Figure 1.

Schematic description of peroxisome proliferator-activated receptor gamma coactivator-1α (PGC-1α) function in various organs. Traditionally, in brown adipocytes (BAT) and white adipocytes (WAT), mitochondrial biogenesis and BAT gene expression are regulated by PGC-1α. Adrenergic stimulation and lower temperature trigger signaling cascades, including the upregulation of UCP-1 level, thereby resulting in body thermogenesis. In skeletal muscle and WAT, the transcriptional activity of PGC-1α is responsible for the expression of gene networks that control glucose uptake, glycolysis, fatty acid (FA) oxidation, tricarboxylic acid cycle, oxidative phosphorylation (OXPHOS), mitochondrial biogenesis, and protein uncoupling.
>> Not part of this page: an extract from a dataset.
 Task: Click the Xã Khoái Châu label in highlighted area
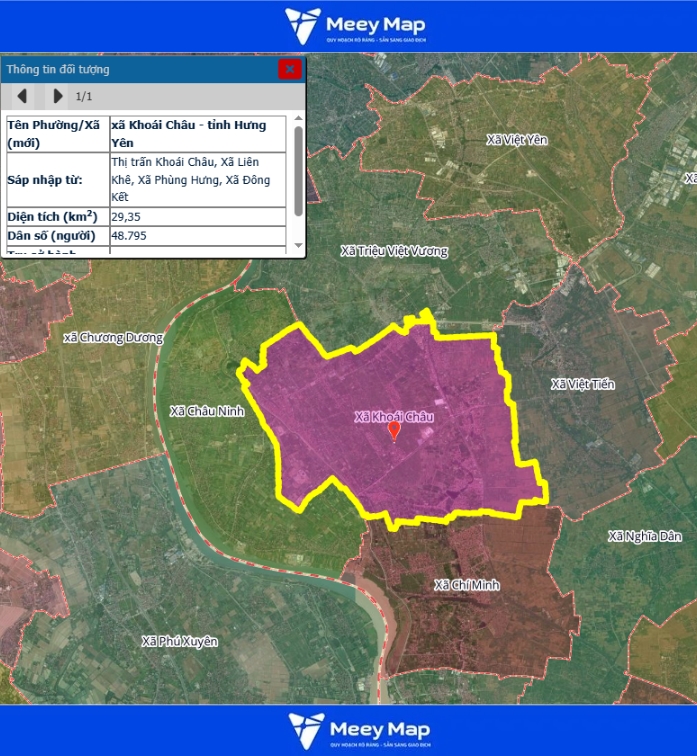point(395,416)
Therefore, increasing exercise will increase mitochondrial gene biogenesis and secretion of myokines (such as irisin), which results in WAT browning and liver gluconeogenesis to prevent obesity and insulin resistance. In epicardial adipose tissue (EAT), increased heme oxygenase 1 (HO-1) expression depends on the PGC-1α–UCP-1 axis activity, which then decreases free radicals and reactive oxygen species (ROS) production, thus reducing cardiomyopathy. However, whether increased expression of cytokines such as TNF-α, IL-6, or adipokines by the PGC-1α–UCP-1 axis can reduce cardiomyopathy or not is still unclear.